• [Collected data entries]
··········
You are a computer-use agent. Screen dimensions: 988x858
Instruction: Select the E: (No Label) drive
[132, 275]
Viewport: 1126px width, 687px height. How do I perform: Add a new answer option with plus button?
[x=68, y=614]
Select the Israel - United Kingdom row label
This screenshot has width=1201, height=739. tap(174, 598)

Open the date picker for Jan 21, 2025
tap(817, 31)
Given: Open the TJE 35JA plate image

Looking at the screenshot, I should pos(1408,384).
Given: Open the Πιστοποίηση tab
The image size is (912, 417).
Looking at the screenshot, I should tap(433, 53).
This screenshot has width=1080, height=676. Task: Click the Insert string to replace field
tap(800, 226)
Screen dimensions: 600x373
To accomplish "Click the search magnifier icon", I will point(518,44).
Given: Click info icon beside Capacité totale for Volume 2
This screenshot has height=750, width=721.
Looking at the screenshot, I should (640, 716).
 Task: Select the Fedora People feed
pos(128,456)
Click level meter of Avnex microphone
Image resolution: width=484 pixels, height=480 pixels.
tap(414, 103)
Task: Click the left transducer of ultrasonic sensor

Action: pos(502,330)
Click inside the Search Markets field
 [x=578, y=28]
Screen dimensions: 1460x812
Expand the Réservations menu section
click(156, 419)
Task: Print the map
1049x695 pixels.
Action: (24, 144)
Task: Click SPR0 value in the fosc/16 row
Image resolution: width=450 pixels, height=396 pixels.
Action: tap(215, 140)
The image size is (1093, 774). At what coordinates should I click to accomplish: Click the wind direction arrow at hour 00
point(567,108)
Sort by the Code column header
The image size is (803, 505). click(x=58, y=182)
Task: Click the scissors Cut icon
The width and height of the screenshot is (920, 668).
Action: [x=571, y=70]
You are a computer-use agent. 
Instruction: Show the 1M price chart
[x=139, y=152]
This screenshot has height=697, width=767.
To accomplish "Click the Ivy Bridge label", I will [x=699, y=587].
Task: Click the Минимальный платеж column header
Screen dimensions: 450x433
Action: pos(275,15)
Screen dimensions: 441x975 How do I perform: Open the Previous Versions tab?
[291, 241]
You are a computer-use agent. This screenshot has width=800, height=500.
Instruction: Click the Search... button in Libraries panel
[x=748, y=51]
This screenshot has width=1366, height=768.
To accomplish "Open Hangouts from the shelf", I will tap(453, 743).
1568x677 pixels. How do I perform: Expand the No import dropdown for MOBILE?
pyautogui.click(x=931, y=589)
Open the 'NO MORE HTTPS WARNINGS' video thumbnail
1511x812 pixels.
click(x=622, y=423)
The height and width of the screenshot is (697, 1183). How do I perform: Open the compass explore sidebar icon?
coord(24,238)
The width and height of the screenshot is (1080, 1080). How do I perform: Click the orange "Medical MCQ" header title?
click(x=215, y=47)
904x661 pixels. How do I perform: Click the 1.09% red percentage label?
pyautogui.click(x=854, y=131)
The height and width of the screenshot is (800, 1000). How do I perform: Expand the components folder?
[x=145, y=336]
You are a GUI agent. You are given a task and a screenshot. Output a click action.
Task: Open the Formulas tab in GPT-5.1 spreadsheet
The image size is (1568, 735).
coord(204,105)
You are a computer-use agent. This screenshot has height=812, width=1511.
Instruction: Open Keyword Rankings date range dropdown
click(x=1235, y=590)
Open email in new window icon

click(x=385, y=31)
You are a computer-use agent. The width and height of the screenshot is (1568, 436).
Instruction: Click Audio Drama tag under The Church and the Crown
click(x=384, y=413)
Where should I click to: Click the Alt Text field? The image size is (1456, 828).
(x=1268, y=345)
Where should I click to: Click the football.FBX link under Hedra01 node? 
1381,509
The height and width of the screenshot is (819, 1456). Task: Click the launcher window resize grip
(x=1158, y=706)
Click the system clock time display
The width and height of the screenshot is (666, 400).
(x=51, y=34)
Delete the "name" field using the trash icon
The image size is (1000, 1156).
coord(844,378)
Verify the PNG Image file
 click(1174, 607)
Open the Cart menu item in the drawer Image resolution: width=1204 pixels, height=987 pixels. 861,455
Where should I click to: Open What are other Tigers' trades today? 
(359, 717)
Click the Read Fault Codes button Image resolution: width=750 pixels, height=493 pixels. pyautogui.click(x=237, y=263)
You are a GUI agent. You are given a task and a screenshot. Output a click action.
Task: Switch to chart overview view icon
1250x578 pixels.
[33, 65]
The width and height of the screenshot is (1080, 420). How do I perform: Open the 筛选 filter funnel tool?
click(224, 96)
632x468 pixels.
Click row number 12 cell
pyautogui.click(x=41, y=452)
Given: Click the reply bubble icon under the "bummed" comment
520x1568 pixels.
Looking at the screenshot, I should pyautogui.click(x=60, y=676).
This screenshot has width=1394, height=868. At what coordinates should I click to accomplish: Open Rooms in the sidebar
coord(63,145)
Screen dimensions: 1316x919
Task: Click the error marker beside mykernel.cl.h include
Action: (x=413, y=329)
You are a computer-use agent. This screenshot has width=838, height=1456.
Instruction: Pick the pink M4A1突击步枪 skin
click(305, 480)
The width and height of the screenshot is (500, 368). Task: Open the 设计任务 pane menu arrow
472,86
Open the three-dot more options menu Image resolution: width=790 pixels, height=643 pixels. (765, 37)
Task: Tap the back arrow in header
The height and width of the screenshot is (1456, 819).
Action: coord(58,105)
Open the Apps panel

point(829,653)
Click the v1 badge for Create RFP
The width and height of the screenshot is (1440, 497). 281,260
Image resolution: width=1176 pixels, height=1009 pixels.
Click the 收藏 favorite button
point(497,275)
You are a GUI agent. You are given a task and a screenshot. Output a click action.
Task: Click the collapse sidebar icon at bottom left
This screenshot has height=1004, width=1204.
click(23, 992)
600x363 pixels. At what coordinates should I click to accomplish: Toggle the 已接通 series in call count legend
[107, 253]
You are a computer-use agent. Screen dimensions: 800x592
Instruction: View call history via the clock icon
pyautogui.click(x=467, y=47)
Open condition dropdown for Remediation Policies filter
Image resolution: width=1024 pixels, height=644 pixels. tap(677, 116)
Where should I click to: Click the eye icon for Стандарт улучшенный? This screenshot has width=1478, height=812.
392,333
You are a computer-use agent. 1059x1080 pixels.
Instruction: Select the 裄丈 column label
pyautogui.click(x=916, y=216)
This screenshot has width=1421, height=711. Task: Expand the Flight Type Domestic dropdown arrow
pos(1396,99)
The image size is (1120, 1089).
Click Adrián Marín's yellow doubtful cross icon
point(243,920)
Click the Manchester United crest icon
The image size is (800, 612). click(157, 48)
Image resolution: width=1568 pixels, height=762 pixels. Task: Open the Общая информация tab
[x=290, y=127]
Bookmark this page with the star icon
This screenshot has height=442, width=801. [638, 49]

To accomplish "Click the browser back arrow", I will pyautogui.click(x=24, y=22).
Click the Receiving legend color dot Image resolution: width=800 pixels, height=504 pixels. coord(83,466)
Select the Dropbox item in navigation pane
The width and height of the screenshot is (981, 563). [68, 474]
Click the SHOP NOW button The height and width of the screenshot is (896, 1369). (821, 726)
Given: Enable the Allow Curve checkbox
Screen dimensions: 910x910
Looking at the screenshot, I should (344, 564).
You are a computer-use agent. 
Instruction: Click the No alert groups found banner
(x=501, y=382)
··········
• [ACTION ITEM] Say how many of the lines above include the string "agent", and give no other words.

• [EXERCISE OUTPUT] 12